▶ Work to complete:
Can you pull out each line of the data below that includes the word "computer"?

▶ Records shown:

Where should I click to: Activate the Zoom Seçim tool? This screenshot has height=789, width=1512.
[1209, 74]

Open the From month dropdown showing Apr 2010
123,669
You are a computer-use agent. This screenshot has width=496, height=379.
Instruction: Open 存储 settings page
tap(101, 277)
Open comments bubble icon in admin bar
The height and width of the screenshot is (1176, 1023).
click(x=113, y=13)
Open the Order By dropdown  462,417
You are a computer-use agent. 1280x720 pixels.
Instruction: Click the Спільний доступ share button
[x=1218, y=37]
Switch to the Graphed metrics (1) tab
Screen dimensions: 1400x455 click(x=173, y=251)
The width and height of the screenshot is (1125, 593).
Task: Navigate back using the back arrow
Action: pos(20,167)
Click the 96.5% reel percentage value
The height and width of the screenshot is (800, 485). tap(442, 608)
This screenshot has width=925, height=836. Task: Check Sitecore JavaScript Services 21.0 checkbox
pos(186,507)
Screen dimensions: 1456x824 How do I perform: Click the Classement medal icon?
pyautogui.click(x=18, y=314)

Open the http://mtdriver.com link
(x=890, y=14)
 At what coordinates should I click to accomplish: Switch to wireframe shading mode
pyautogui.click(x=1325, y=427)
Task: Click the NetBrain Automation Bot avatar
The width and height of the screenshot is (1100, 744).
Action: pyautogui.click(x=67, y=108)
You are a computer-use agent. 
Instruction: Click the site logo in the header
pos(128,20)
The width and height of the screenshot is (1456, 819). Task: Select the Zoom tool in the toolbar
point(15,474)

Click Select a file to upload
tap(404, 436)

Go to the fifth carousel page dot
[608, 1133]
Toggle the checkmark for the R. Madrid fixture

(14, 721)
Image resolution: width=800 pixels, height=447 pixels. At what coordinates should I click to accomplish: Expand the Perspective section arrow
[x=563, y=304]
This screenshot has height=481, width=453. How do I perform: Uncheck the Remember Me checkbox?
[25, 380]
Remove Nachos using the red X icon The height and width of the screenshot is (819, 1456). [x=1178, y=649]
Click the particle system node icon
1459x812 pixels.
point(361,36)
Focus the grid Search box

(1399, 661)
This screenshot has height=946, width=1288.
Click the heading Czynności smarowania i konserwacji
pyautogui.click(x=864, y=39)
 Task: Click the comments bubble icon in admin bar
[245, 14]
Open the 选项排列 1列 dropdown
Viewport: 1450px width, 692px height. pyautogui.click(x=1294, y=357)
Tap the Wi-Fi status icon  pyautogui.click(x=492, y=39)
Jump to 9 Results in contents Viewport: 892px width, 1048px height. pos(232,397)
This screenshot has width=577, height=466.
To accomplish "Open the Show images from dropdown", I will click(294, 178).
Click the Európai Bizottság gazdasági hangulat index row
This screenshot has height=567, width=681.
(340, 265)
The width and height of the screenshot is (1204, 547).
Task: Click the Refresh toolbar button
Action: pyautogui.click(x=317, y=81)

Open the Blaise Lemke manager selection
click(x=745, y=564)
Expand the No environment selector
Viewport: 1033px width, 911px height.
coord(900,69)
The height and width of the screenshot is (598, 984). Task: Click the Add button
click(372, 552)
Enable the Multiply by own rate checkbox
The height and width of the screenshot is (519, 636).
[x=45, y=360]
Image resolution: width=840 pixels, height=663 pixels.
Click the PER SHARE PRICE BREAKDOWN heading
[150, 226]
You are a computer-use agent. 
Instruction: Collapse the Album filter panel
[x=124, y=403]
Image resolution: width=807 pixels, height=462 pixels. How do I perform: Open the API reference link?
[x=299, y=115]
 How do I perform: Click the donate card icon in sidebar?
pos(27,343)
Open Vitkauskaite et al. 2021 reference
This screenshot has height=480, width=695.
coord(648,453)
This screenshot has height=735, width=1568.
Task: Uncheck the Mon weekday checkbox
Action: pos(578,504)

▶ Answer for the task:
You are a computer-use agent. This screenshot has width=496, height=379.
You are a computer-use agent. 1280x720 pixels.
You are a computer-use agent. 
You are a computer-use agent. 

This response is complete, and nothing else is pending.